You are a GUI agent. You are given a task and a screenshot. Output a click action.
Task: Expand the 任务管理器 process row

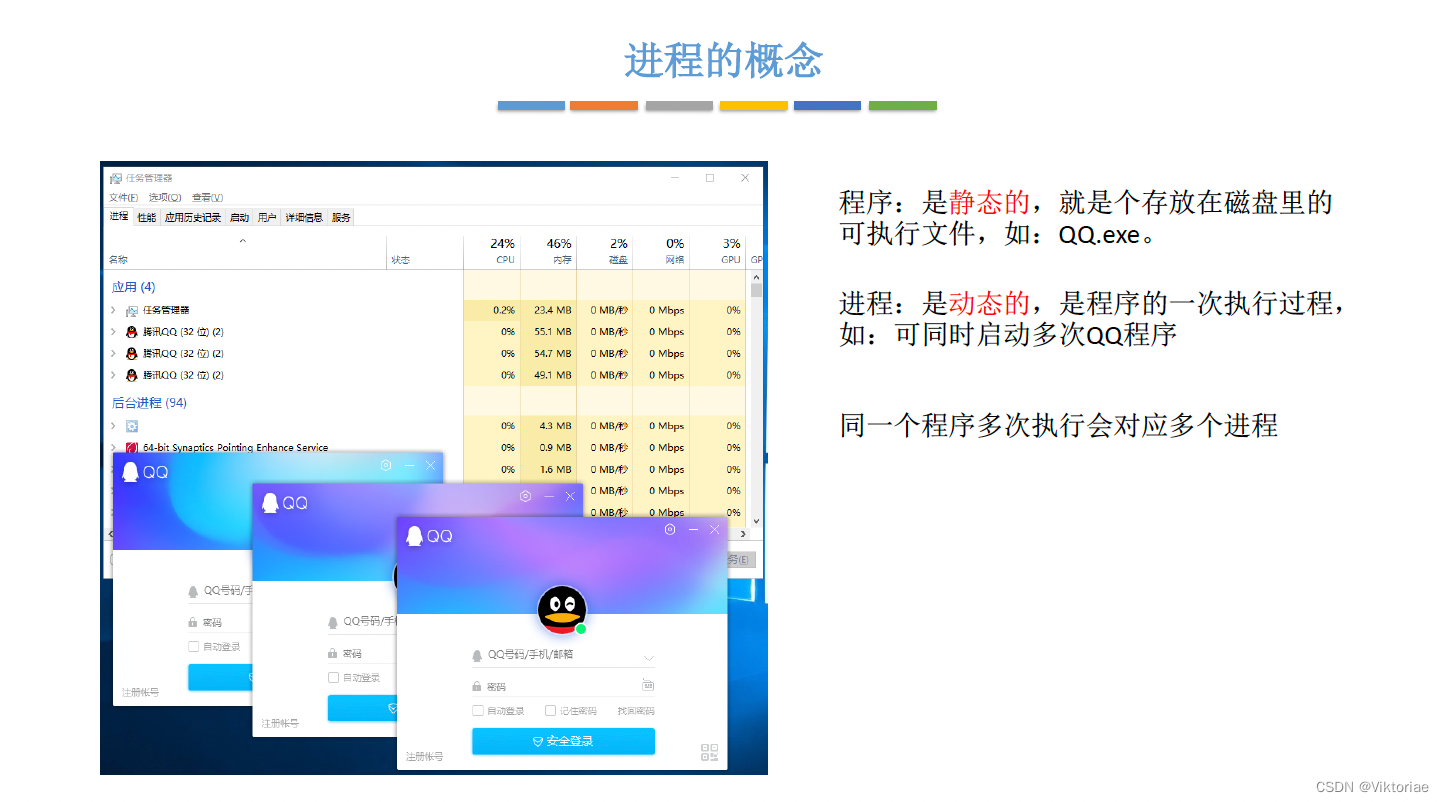113,309
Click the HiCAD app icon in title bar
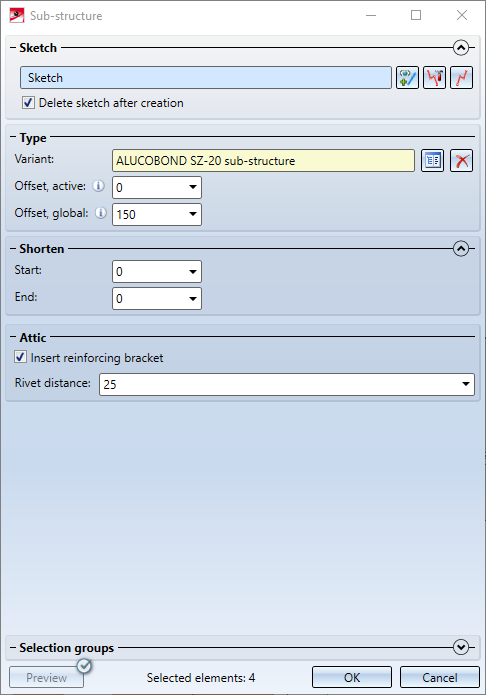486x695 pixels. [x=17, y=16]
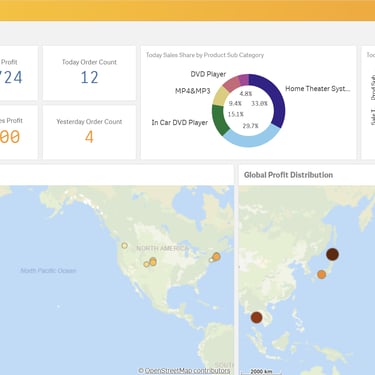
Task: Click the brown bubble near Thailand
Action: click(x=256, y=317)
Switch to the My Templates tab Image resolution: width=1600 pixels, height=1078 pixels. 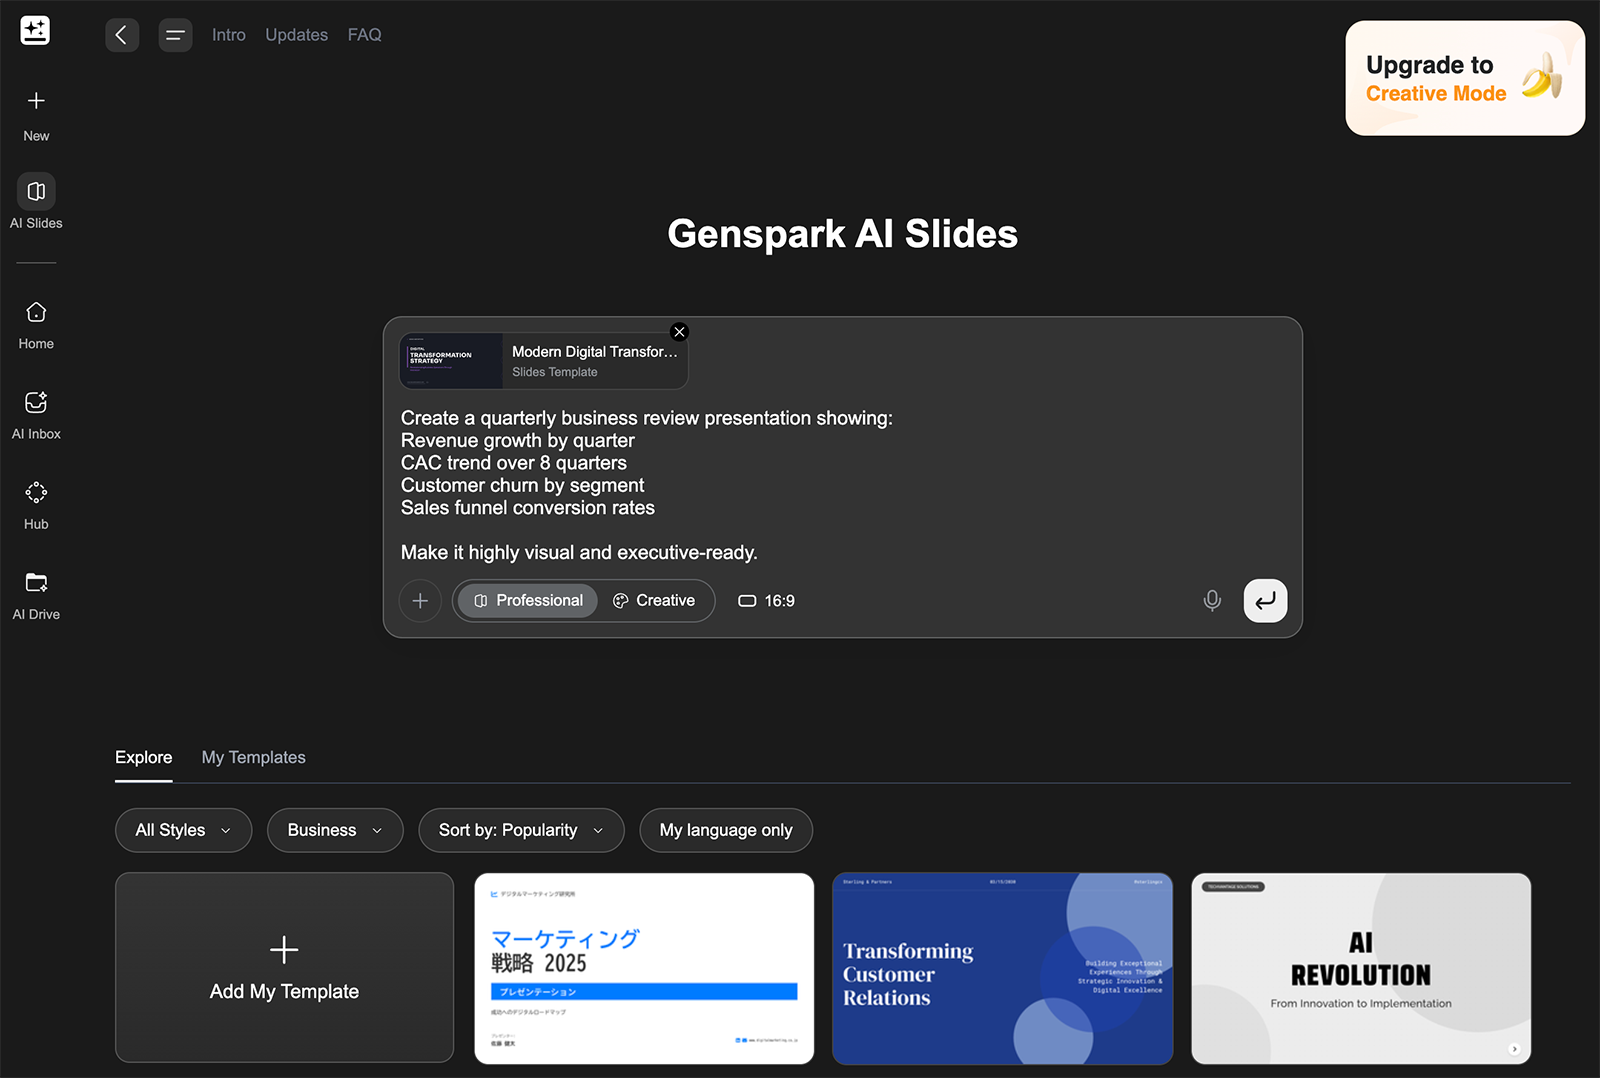click(x=253, y=757)
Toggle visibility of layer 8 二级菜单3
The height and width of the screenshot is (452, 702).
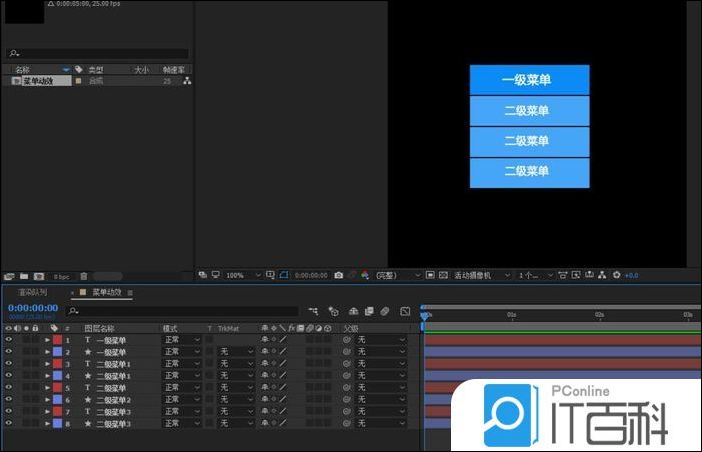tap(9, 424)
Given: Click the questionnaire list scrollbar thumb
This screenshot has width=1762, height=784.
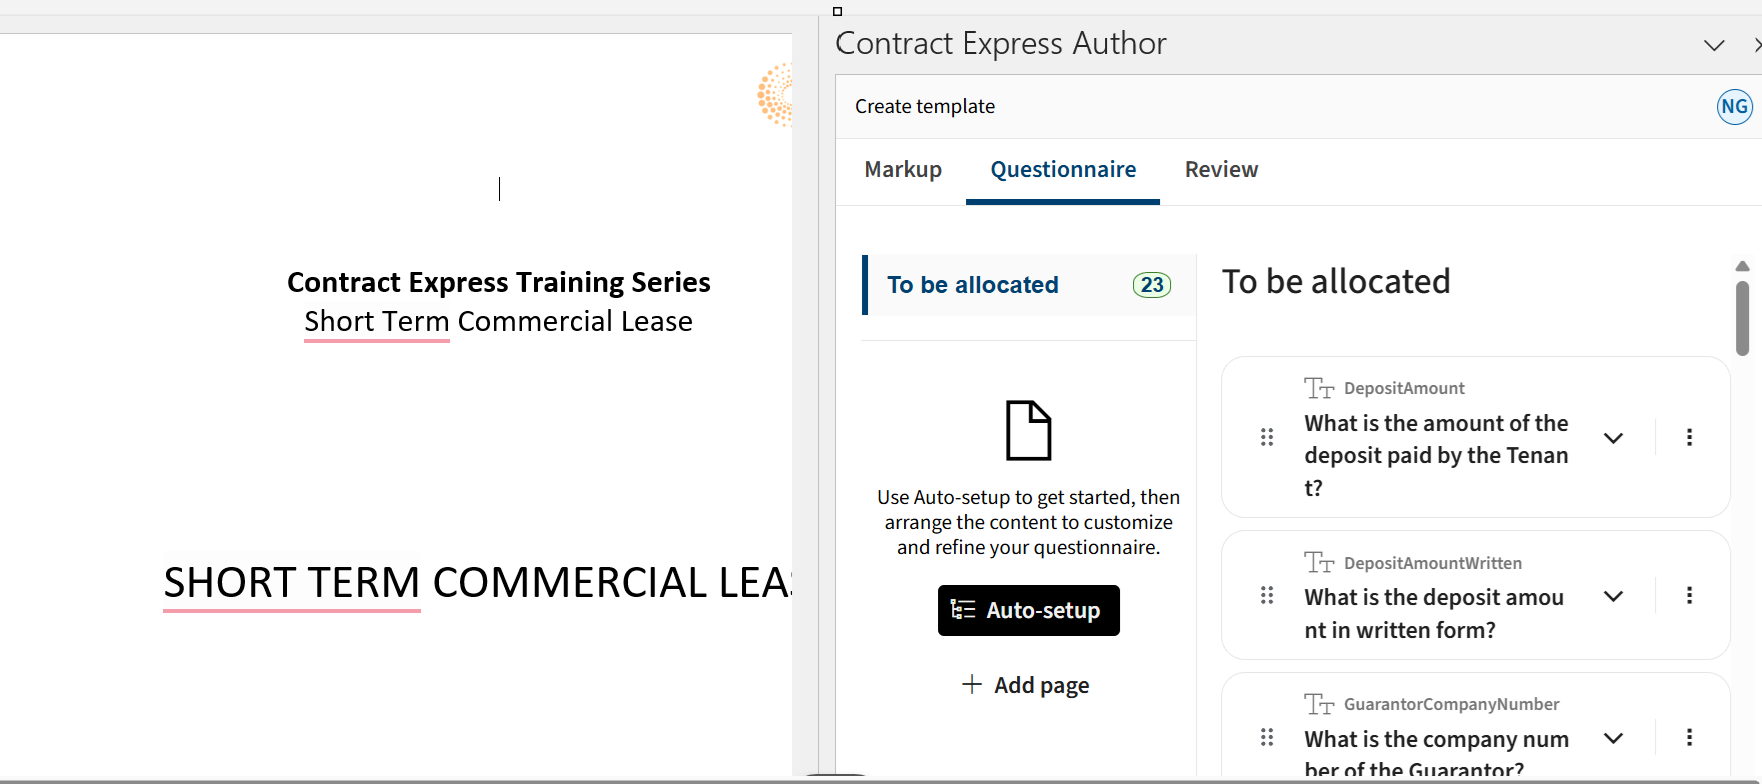Looking at the screenshot, I should pyautogui.click(x=1742, y=318).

WHAT YOU NEED TO DO – Reproduce word for word only the lines between the line containing "Toggle visibility of layer 8 二级菜单3" and the end of the listing above, both included, and drop any pictures.

SOLUTION TO THIS EXERCISE –
Toggle visibility of layer 8 二级菜单3
The height and width of the screenshot is (452, 702).
tap(9, 424)
Given: Click the questionnaire list scrollbar thumb
This screenshot has width=1762, height=784.
Looking at the screenshot, I should pyautogui.click(x=1742, y=318).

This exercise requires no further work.